PROBLEMS TO SOLVE:
1/ In the IHPMSLM text, rewrite the paragraph beginning "The IHPMSLM in this study has a bilaterally symmetrical structure" as a short list that keeps its main facts.
2/ Substitute "flux path" for "magnetic circuit" and give the IHPMSLM text again, starting with "shows the structural" and going on through "steady-state electromagnetic thrust.".
3/ Resume the IHPMSLM text from the point where it stops.

2. Basic Structure of IHPMSLM

The IHPMSLM in this study has a bilaterally symmetrical structure, consisting of a bilateral primary winding and a double-layer secondary Halbach permanent magnet array. The single-sided structure of the IHPMSLM is shown in Figure 1. The primary winding is a C-shaped copper guide bar mounted on a stator bracket, which reduces the winding ends, thus reducing production costs and motor weight. The secondary stage uses a Halbach permanent magnet array with a double layer of weakly magnetized sides to provide the sinusoidal-like excitation field required to maintain regular motor operation, with each permanent magnet in the array magnetized in the direction shown by the arrow in Figure 1, where xyz in the figure represents a three-dimensional Cartesian coordinate system. Red, green, and blue respectively represent the A, B, and C phase winding, while gray represents the permanent magnet array.

Table 1. Structure parameters of INPMSLM.

Symbol	Quantity	Value
m	phase number	6
τ	polar pitch	72 mm
d	winding pitch	2 mm
S	windings cross-sectional area	50 mm2
p1	primary winding pole pairs	26
p	permanent magnet array pole pairs	6
ωc	primary winding width	10 mm
hc	primary winding thickness	5 mm
h1	primary winding height	259.6 mm
ẟ	mechanical air gap	5 mm
hm	permanent magnet array thickness	10 mm
h2	permanent magnet array height	275 mm
bm	width of radially magnetized permanent magnets	28.8 mm
bz	width of tangentially magnetized permanent magnets	43.2 mm

shows the structural parameters of the unilateral IHPMSLM.

3. Magnetic Field Analysis and Finite Element Verification

3.1. Unilateral IHPMSLM Magnetic Field Resolution Model

Due to the unique structure of the IHPMSLM, the magnetic circuit is closed via the air gap. There are significant distortions in the excitation field at the side-end positions of the secondary permanent magnet array, so it is necessary to consider the side-end effects of the secondary field to accurately solve the air-gap magnetic field distribution and calculate the periodic steady-state electromagnetic thrust.

DATA SEGMENT:
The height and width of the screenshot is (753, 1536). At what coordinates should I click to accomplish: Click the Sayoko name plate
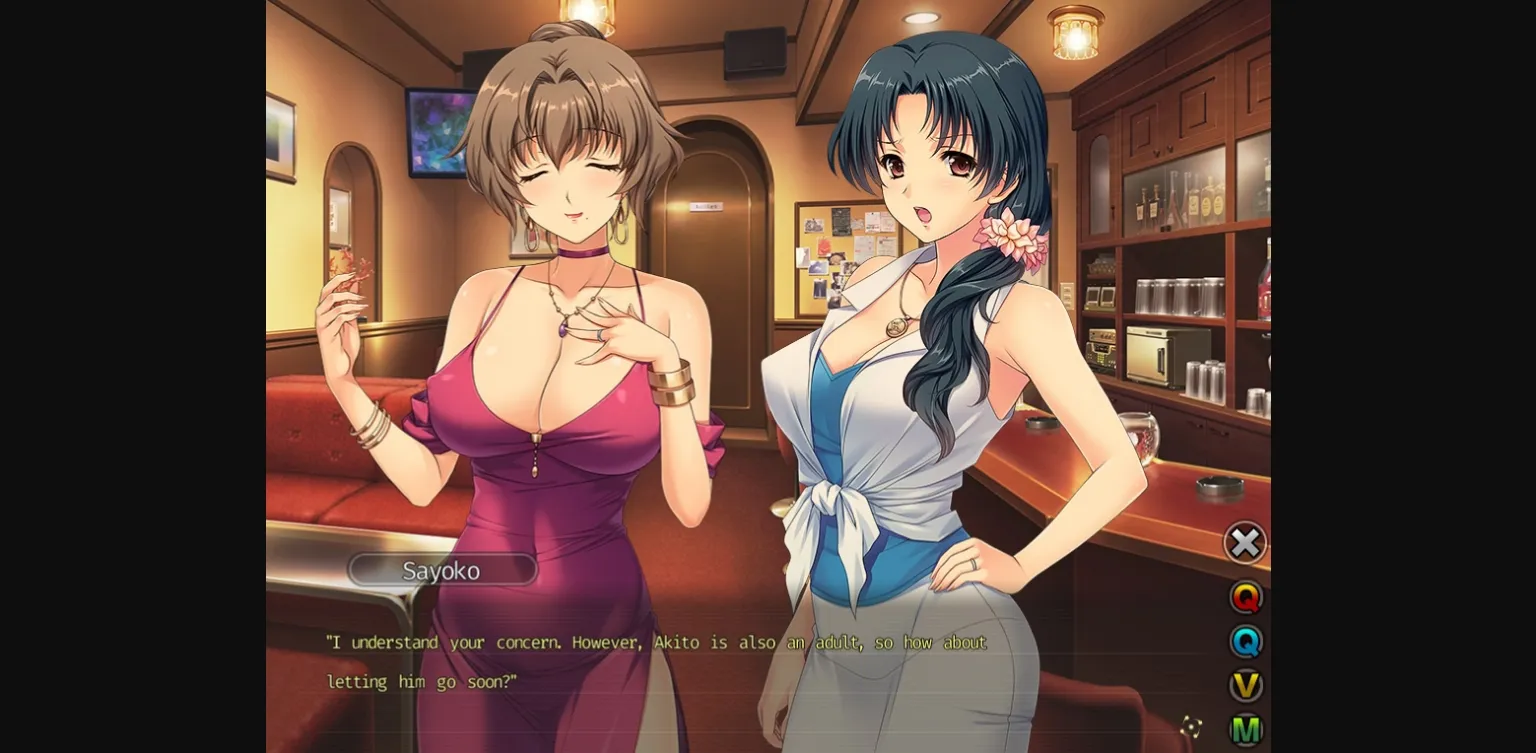443,570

WRITTEN ANSWERS:
1/
- The IHPMSLM is bilaterally symmetrical. It has a primary winding on both sides and a double-layer secondary Halbach permanent magnet array.
- Figure 1 shows the single-sided structure.
- The primary winding is a C-shaped copper guide bar mounted on a stator bracket. This cuts down the winding ends, which lowers production costs and motor weight.
- The secondary uses a double-layer Halbach array with weakly magnetized sides. It provides the near-sinusoidal excitation field needed for regular motor operation.
- Arrows in Figure 1 show the magnetization direction of each magnet, and xyz marks a three-dimensional Cartesian coordinate system.
- Colors in the figure: red, green, and blue are the A, B, and C phase windings, and gray is the permanent magnet array.

2/
shows the structural parameters of the unilateral IHPMSLM.

3. Magnetic Field Analysis and Finite Element Verification

3.1. Unilateral IHPMSLM Magnetic Field Resolution Model

Due to the unique structure of the IHPMSLM, the flux path is closed via the air gap. There are significant distortions in the excitation field at the side-end positions of the secondary permanent magnet array, so it is necessary to consider the side-end effects of the secondary field to accurately solve the air-gap magnetic field distribution and calculate the periodic steady-state electromagnetic thrust.

3/
As shown in Figure 2, according to the finite element static field simulation results of the Halbach permanent magnet array, the whole array with length L in the x-direction can be divided into three parts, namely, the sinusoidal-like region and the edge-end distortion region, according to the actual distribution of the magnetic induction intensities B_xpm and B_ypm at the position of line one in the air gap. If the pole pitch of the permanent magnet array is τ, the symmetry period of the air-gap magnetic density in the sine-like zone is still 2τ. Still, the air-gap magnetic density in the end distortion zone does not follow this symmetry law. Define ɛ as the distance from the edge of the permanent magnet array when the magnetic field decays to zero. Based on the results of the finite element static magnetic field simulation, it can be approximated as ɛ = τ; i.e., the magnetic fields do not affect each other when the distance between two adjacent permanent magnet arrays is 2ɛ. As shown in Figure 3, assuming that the permanent magnet array is infinitely long in the x-direction, the permanent magnet array after considering the edge-end effect will be symmetrically periodic, which is said to be a mechanical pseudo-period [11]; i.e., λ = L + 2τ.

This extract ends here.